# WRITTEN REQUEST
Rewrite the lines below as a numbered list, skipping blank lines and leaving out the pictures.

------ MATERIAL FOR THE TASK

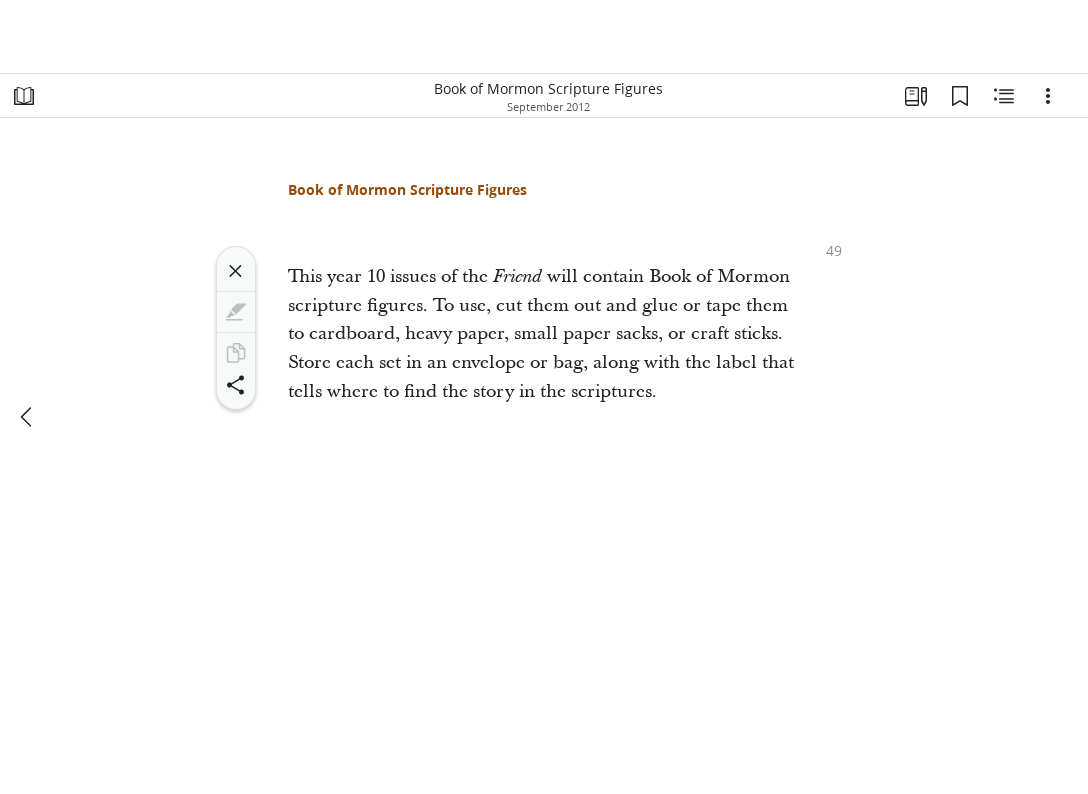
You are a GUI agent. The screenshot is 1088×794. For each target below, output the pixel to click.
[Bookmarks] (960, 96)
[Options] (1048, 96)
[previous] (28, 417)
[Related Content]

------------

# RESPONSE TO THIS EXERCISE
1. You are a GUI agent. The screenshot is 1088×794. For each target below, output the pixel to click.
2. [Bookmarks] (960, 96)
3. [Options] (1048, 96)
4. [previous] (28, 417)
5. [Related Content]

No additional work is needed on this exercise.